Usually a psychotic disorder due to medical condition involves hallucinations or delusions that are very prominent.
These are thought to be produced by the underlying medical illness that leads to a physiological change of the brain metabolism to cause these symptoms.
Common such underlying medical conditions are: thyroid disease with too much or too little thyroid hormone production; brain tumor; stroke; infection of central nervous system; epilepsy; liver or kidney disease; systemic lupus erythematosus with central nervous system involvement; severe fluid and electrolyte disturbances; metabolic conditions affecting blood sugar or oxygen content of the blood. There are more, but these illustrate the point. For instance, in temporal lobe epilepsy it is common to have the occasional patient develop religious delusions.
Other hallucinations associated with temporal lobe epilepsy are olfactory hallucinations such as smelling burning rubber or other unpleasant smells. In some patients the medical diagnosis is known and the hallucinations develop subsequently.
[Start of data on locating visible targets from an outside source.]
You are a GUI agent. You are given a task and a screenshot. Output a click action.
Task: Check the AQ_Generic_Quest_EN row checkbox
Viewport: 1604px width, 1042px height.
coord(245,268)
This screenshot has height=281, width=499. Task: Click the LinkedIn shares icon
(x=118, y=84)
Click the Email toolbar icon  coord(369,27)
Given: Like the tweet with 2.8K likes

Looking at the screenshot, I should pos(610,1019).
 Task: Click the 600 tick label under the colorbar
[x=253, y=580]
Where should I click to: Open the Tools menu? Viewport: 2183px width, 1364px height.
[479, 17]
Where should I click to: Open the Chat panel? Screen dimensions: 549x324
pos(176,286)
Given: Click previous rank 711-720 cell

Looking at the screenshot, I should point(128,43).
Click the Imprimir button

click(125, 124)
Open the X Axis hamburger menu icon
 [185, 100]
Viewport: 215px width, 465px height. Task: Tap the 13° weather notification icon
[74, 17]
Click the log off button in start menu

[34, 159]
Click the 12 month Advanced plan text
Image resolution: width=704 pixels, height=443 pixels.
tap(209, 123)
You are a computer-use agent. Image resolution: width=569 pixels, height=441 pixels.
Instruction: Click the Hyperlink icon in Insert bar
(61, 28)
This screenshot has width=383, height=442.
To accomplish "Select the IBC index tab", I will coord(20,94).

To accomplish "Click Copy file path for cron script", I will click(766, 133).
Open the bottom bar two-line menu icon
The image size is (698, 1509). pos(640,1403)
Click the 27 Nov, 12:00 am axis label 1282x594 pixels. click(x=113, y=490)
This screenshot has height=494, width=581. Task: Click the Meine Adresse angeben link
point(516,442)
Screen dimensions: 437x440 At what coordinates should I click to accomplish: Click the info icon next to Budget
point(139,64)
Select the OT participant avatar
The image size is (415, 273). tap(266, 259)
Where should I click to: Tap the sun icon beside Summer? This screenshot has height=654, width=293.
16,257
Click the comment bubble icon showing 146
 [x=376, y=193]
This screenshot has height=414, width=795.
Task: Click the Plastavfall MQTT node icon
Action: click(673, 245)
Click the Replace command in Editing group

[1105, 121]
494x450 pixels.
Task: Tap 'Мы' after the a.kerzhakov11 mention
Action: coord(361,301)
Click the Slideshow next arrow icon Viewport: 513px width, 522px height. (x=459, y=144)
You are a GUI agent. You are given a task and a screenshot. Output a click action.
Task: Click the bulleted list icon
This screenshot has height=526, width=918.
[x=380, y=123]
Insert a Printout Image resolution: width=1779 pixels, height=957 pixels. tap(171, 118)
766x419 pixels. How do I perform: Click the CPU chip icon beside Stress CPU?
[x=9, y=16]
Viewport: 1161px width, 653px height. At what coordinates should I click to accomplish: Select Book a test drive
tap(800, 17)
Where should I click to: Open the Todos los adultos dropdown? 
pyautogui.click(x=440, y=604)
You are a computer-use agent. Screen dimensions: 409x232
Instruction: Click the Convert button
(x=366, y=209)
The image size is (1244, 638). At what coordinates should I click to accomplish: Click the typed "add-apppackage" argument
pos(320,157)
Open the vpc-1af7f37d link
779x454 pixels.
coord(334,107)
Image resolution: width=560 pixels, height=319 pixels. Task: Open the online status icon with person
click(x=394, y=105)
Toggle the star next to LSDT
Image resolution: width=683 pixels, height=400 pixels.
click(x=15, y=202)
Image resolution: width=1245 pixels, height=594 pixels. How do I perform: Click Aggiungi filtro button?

In other patients the hallucinations are the first clue that there may be an underlying medical condition. If the psychotic condition starts at an age atypical for a psychotic disorder and visual or olfactory hallucinations are present, the clinician must think about a medical condition (or hidden drug abuse) that may cause these symptoms.
This is directed at normalizing the underlying medical condition. For instance, when thyrotoxicosis due to a thyroid adenoma has caused a psychosis, and the thyroid producing adenoma is removed surgically, the psychosis disappears as the thyroid hormones normalize.